_WHAT THE EXERCISE ASKS:_ Copy, word for word, the part of the Step One reflection that opens with the words "When I think" and closes with "and a beggar.".

Step One. Admit that I am powerless over my addictions. I am powerless over my desires for attention, nurturing, beauty, and power. I am powerless over my debting and under-earning and under-achieving and under-being. I am powerless to take the steps that will lead to an honorable life. I am powerless over my tendencies to alienate those around me, to have contempt for them, and to then isolate myself. I am powerless over my perversity. I am powerless over my need to think I am smarter, wiser and more moral than those around me. I am powerless over my drive to push myself forward and to try to take over any group I join. I am powerless over my maladaptive daydreaming, my grandiose fantastic fantasies of ruling America, running the New York Times, directing a movie studio. I am powerless over mental obsessions so powerful that my will can’t break them. If I follow my own will, if I keep following my will, I will destroy myself and possibly those around me. Pursuing fame, excitement, attention, sex, romance, intrigue, significance, caused me to step on the toes of others and they retaliated. I took stupid risks, such as swinging of a bridge. I risked my health by over-working and over-studying. I converted to Orthodox Judaism to fix myself and only succeeded in alienating myself from my new community.
When I think about giving up control of my life, I am frightened. It’s a leap of faith. It’s humiliating. I think of myself as so smart and disciplined and yet where am I? I am 49, never married, and with $45,000 in credit card debt.
By giving up control, I have to face that in my many conflicts with others, I was often wrong. Admitting I am powerless over my emotional addictions sends me into scary unfamiliar territory where I must be humble and learn from others and turn my life over to God.
My life is unmanageable because I am a chronic under-achiever. I’ve never married, never had kids, never stepped up to adult responsibility. I’ve leached off my family and friends and community. I’ve been more of a taker than a giver.
My emotional addictions have isolated me, made my life small, lonely, shameful, unhappy. I’ve become a manipulator and a beggar.

_GIVEN RECORDS:_
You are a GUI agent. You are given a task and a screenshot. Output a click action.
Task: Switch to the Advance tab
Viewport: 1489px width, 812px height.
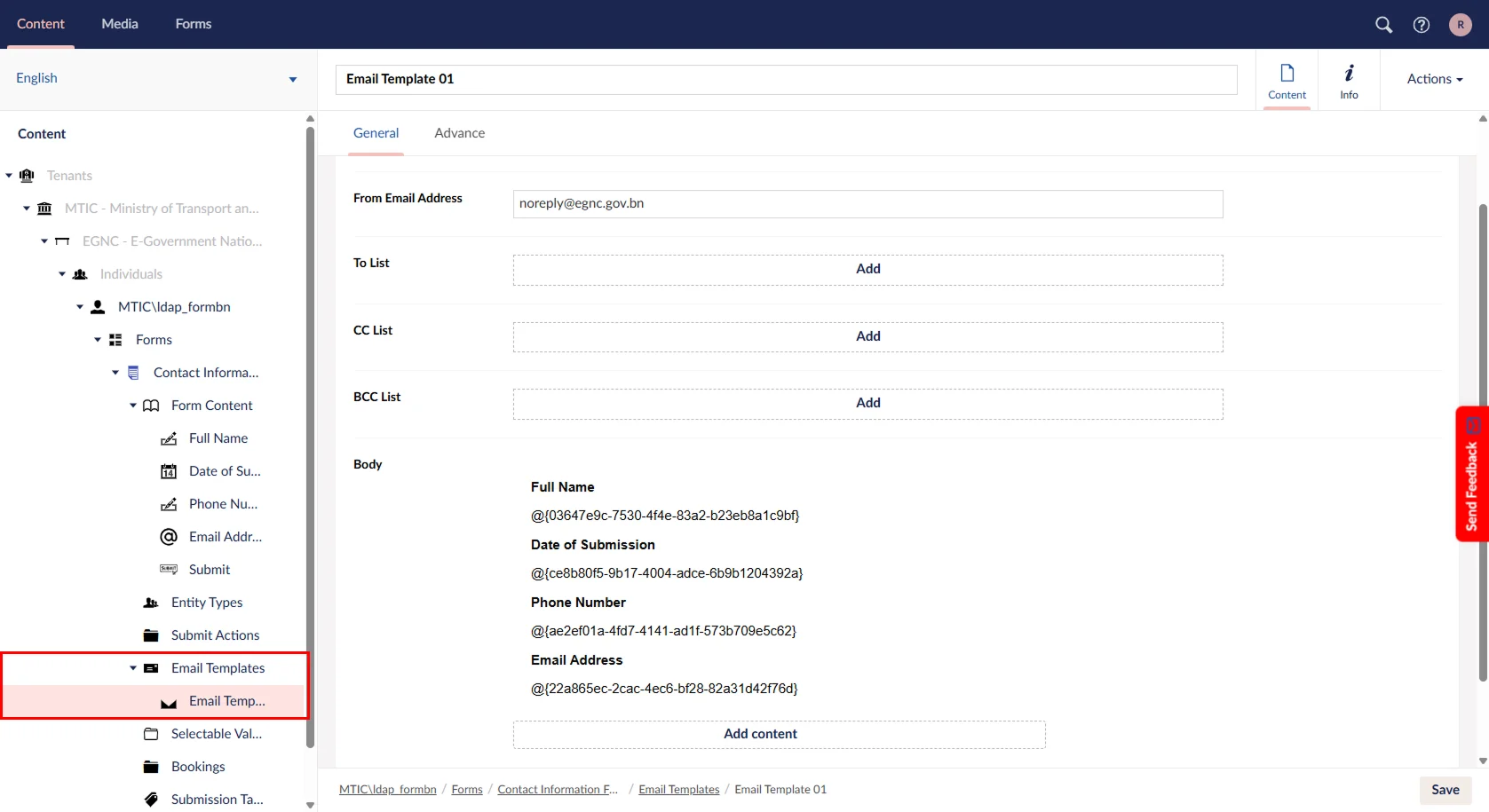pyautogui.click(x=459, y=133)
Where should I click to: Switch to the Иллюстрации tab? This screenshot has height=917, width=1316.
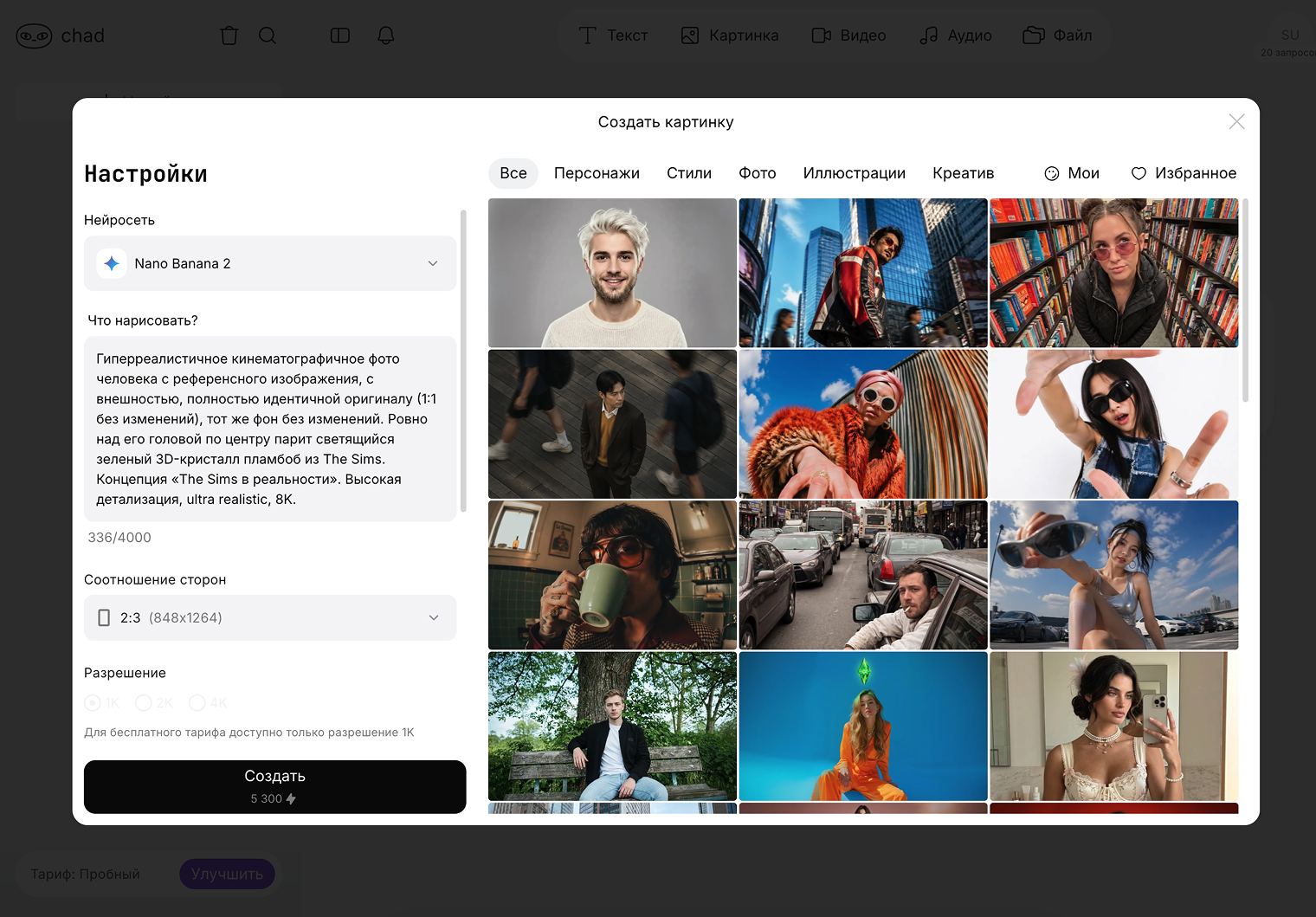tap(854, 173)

_ANSWER TO THIS EXERCISE:_
When I think about giving up control of my life, I am frightened. It’s a leap of faith. It’s humiliating. I think of myself as so smart and disciplined and yet where am I? I am 49, never married, and with $45,000 in credit card debt.
By giving up control, I have to face that in my many conflicts with others, I was often wrong. Admitting I am powerless over my emotional addictions sends me into scary unfamiliar territory where I must be humble and learn from others and turn my life over to God.
My life is unmanageable because I am a chronic under-achiever. I’ve never married, never had kids, never stepped up to adult responsibility. I’ve leached off my family and friends and community. I’ve been more of a taker than a giver.
My emotional addictions have isolated me, made my life small, lonely, shameful, unhappy. I’ve become a manipulator and a beggar.